Visually, your work varies greatly from poem to poem. How did you decide how each piece should be laid out on the page?



Often I experimented with different arrangements until I found one that worked best, which usually would entail more writing and rewriting. In narrow, claustrophobic spaces pressure is built up and things fracture, break down, and distort. I wanted to explore the creative possibilities of this in Horror Vacui, especially with the "Examination" poems which are loosely modeled on work by the seventeenth-century American poet and Puritan minister Edward Taylor. Taylor wrote a series of poems which he titled Preparatory Meditations and God’s Determinations; they were meant to be private speech-acts which Taylor sometimes addressed to God and sometimes to himself and which were never meant to be published. They are difficult, intense, and at times hallucinatory poems that he would write and recite to himself before administering communion to his congregation. I wanted the "Examination" poems similarly to be searching interrogations of the spirit and the psyche, internal monologues in which the self was either split and turned in upon itself or dialogues in the form of a call and response in which the self was answering to something higher. The two "voices" in the poems are meant to be read separately and then blended together. I thought the merging and breaking of voice, image, and syntax would be most highly dramatized if the poems were visually contained in tight margins. Someone once told me that my poems in columns visually resemble newspaper prose, and that he found this both disarming and disconcerting. The thought hadn’t occurred to me, but it seems apt.



The epigraph to your collection is by Thomas Gray: "No farther seek his merits to disclose, / Or draw his frailties from their dread abode / (There they alike in trembling hope repose), / The bosom of his Father and his God." What drew you to this excerpt?



I’ve always loved the brooding and melancholic Graveyard Poets, especially Gray. The epigraph is from the concluding lines of his most famous poem, "Elegy Written in a Country Churchyard." I chose them for Horror Vacui’s epigraph because they set in motion so many of the same ideas I am exploring, such as how the human becomes the divine, how the father becomes the Father.



This collection is dedicated to your father and many of these poems deal with his death. What was the process of creating these poems?

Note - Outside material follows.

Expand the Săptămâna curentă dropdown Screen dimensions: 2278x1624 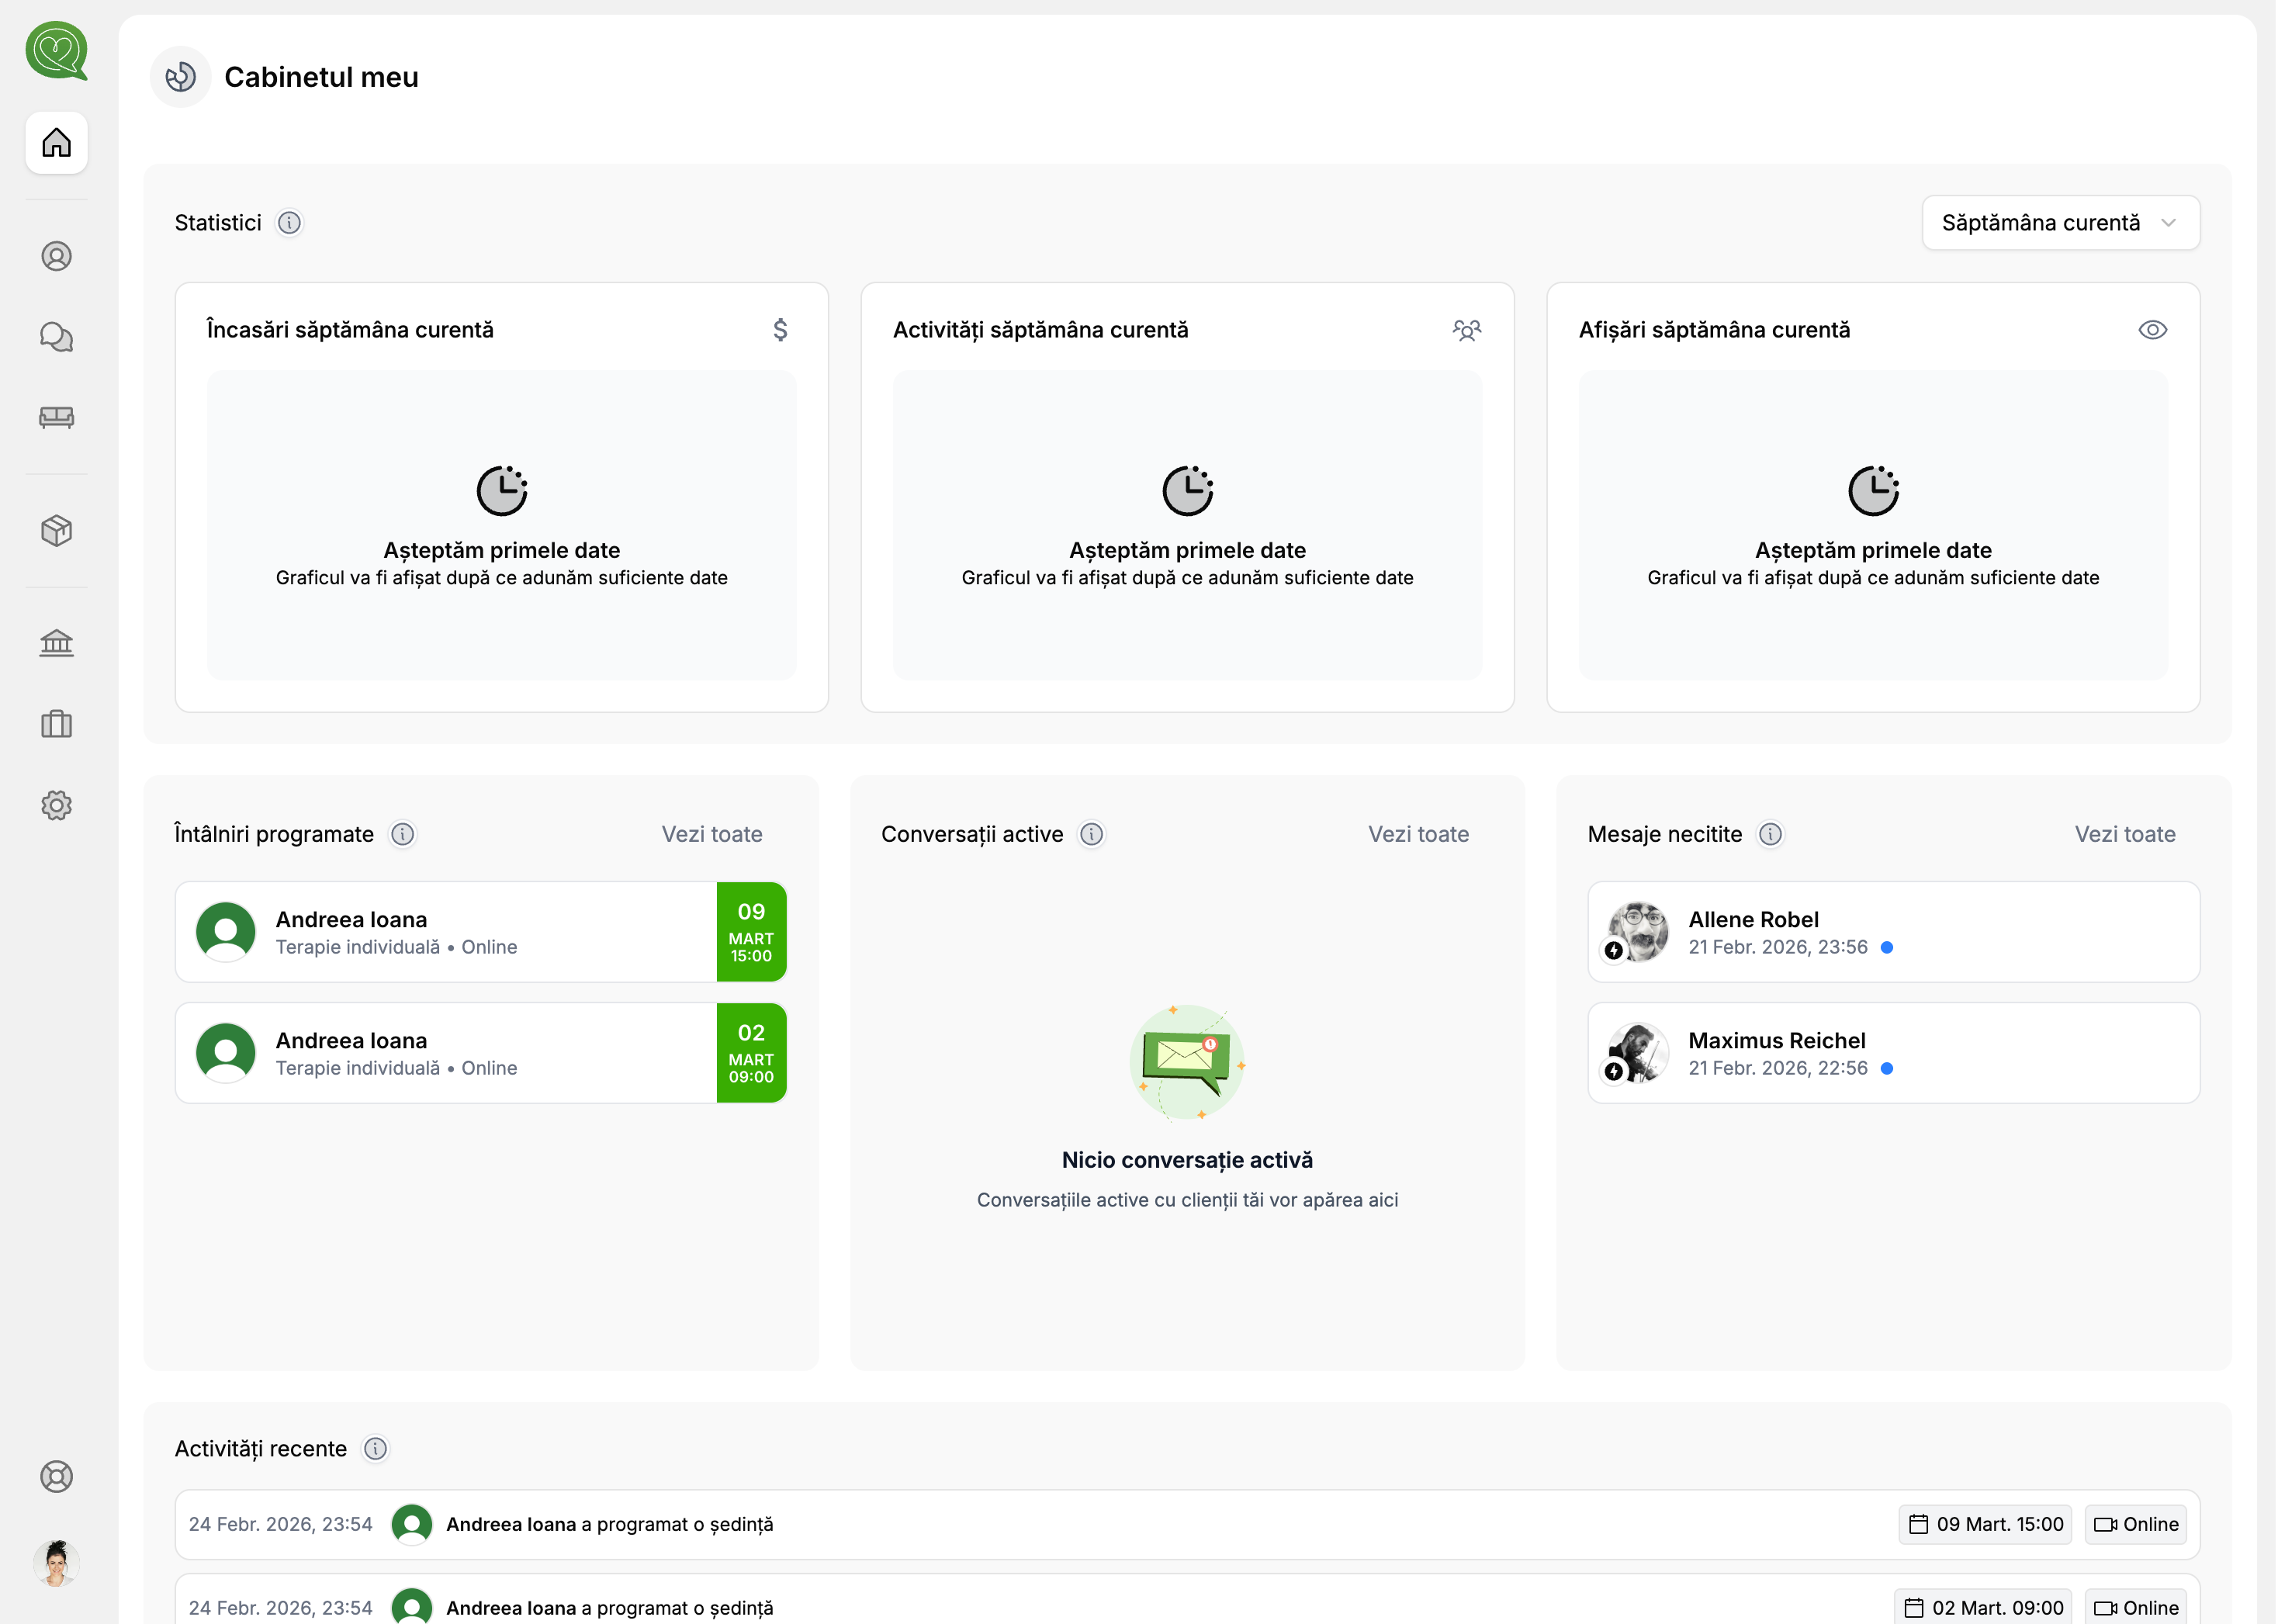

The death of my father led to a lot of new writing for me, which in turn drew upon themes that had long been present in my work and gave them added resonance and more urgency. My parents divorced when I was quite young and because my mother and I moved away, my relationship with my father was formed at a great distance. Both the physical and temporal space between us was immense and, at times, seemingly insurmountable. His absence is a pronounced presence in much of Horror Vacui, but it is not a presence that is rendered in recognizably biographical ways. I wrote the collection’s title poem, as well as some other poems in the book, as a way of knowing him. But I found that he became increasingly unknowable the more that I pursued him in writing. Poetry—if it is doing its job—does not add to our insight of the world, does not add to our collective understanding by making the world knowable. Rather, it both reveals and makes the world strange, until we feel, upon reading it, that we are stranger to ourselves. My father haunts the poems in this book, but they haunt—by which I mean "run after"—him in return.